Ecclesial protest: Acts of disobedience

Getting arrested, as advocates for gays and lesbians did at the United Methodist General Conference in Cleveland this month, has become a banal form of protest. Incidents of civil disobedience are now jointly orchestrated by participants and police so they can be carried out with minimum fuss. In Cleveland, the police helpfully pointed out where the protesters needed to stand so they could be arrested for impeding public access. The protesters garnered some publicity for their cause and everyone made it home for dinner.

We’re glad, of course, that such confrontations are peaceful, and that the police didn’t bring out dogs and water cannons to round up protesters, as they did in the Deep South during the civil rights movement of the 1950s. But there’s a crucial element of civil disobedience as it was originally practiced that seems to be ignored or forgotten these days: the aim of civil rights demonstrators was not to break the law and thereby call attention to their cause, but to break an unjust law and thereby call attention to the law’s unjustness. That’s why they chose to break the laws enforcing segregation of lunch counters, swimming pools and buses. That’s why in his “Letter from Birmingham Jail” Martin Luther King Jr. took seriously his critics’ charge that the movement was being cavalier about the law, and argued at length that indeed laws should be obeyed—except when a law violates God’s law.

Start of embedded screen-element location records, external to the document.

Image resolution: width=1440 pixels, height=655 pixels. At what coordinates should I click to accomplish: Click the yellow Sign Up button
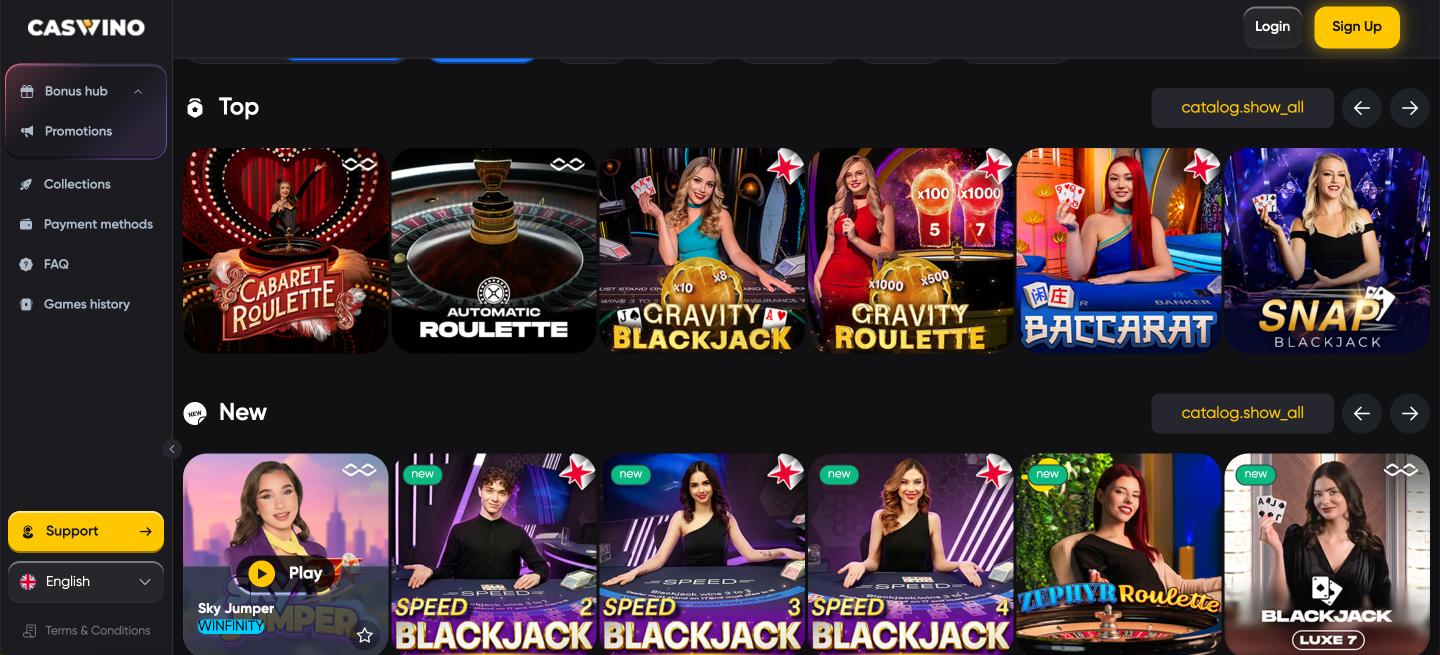click(1357, 27)
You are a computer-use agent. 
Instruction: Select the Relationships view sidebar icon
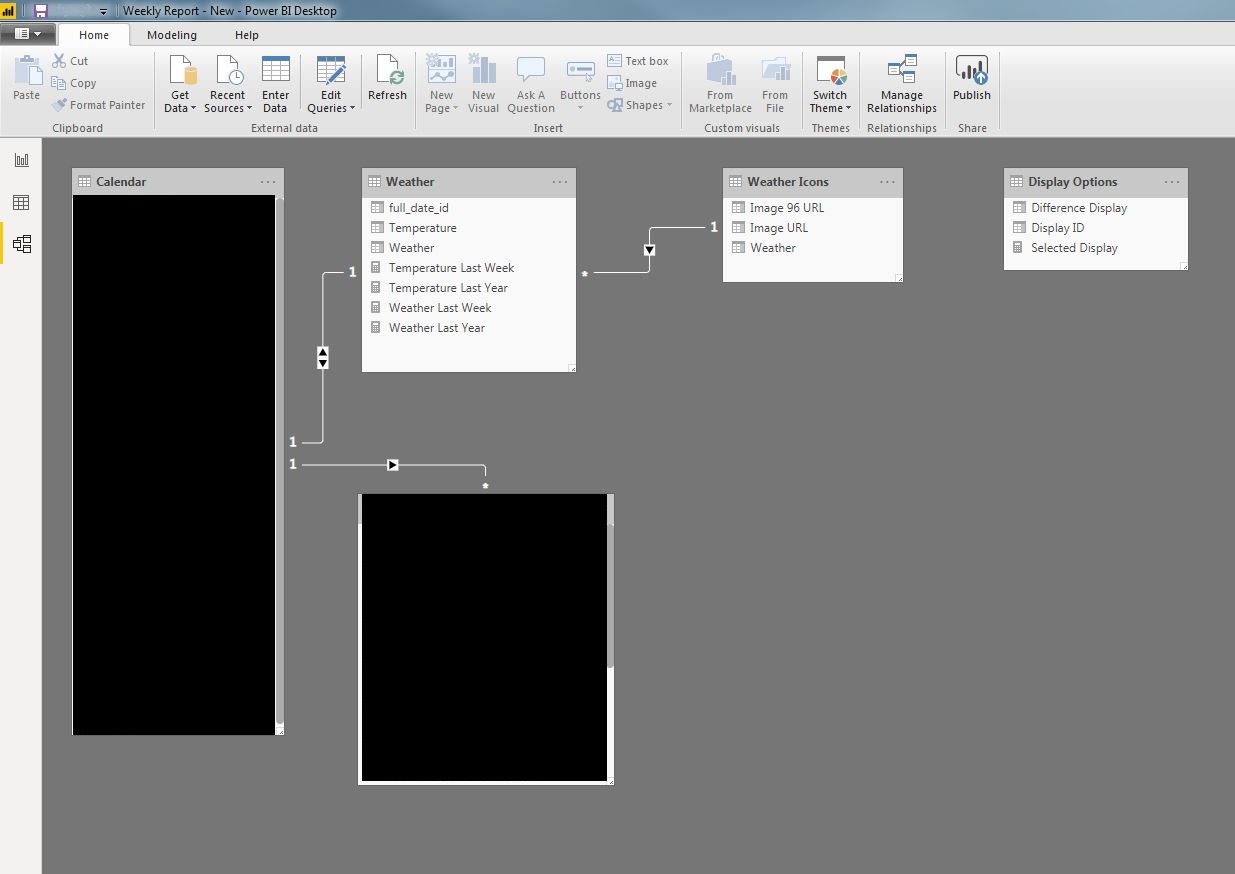(21, 244)
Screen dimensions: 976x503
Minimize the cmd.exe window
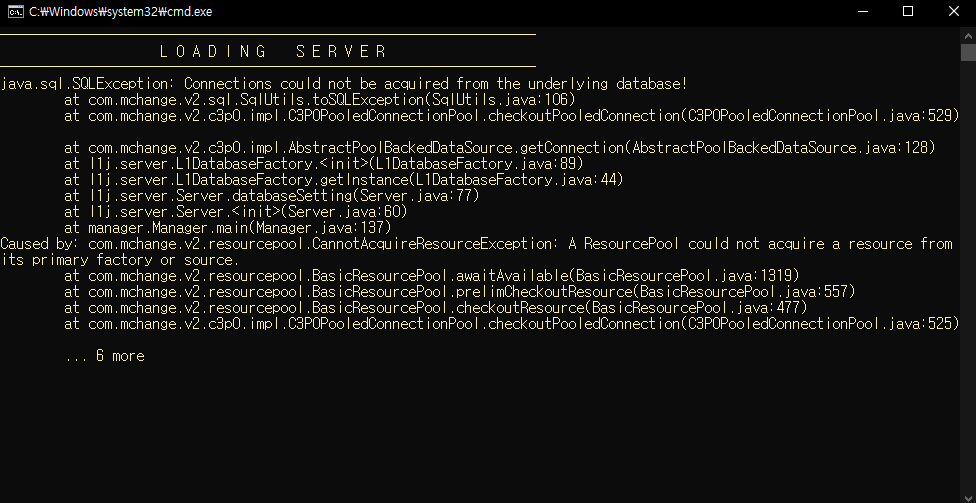863,11
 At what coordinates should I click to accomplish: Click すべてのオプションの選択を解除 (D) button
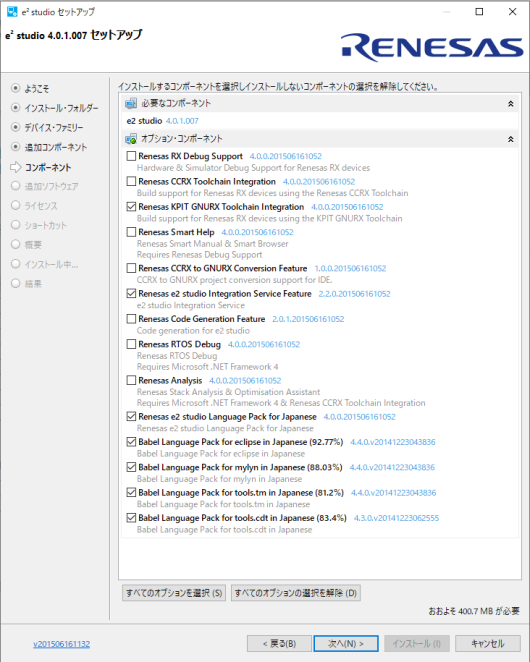296,593
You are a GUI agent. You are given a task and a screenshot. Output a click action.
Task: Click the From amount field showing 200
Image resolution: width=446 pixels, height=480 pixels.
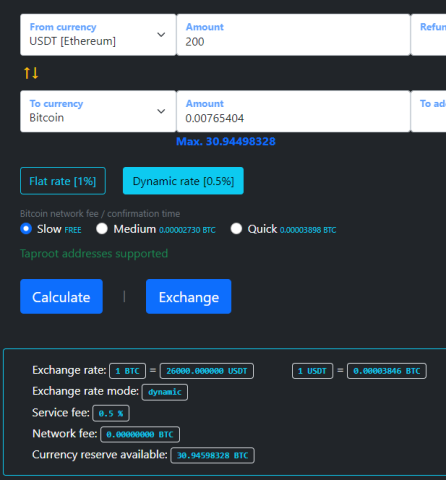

The protesters in Cleveland, we assume, were not morally opposed to Cleveland’s laws on public access. Indeed, their quarrel is not with the civil law at all, but with church law, as codified in the United Methodists’ Book of Discipline.

Those who in conscience cannot obey United Methodist Church law, law that has been confirmed once again to represent the mind of the church, should practice ecclesial disobedience, not civil disobedience. Ecclesial disobedience is, of course, precisely what has been practiced by some United Methodist pastors, such as Gregory Dell, Jimmy Creech, and the 67 pastors in the California-Nevada Conference who jointly celebrated the union of a gay couple last year. Like sitting down at a segregated lunch counter, such ecclesial disobedience calls attention to the law in question and tests whether the authorities are willing to enforce it.

Unlike the civil disobedience at Cleveland, ecclesial disobedience of this kind entails a genuine risk: participants can lose their pastoral position, pension, and possibility of employment in the church. (We note that some of the protesters at Cleveland were not members of the UMC, and therefore no ecclesial relations were even hypothetically at stake.) Accepting this risk is again consistent with the meaning of conscientious disobedience as practiced by King. It is the willingness to suffer the consequences of one’s actions that makes deliberately disobeying the law a true act of conscience and of respect for the law. Using the civil authorities to make a point about life in the church is, by contrast, an exercise in media-driven street theater.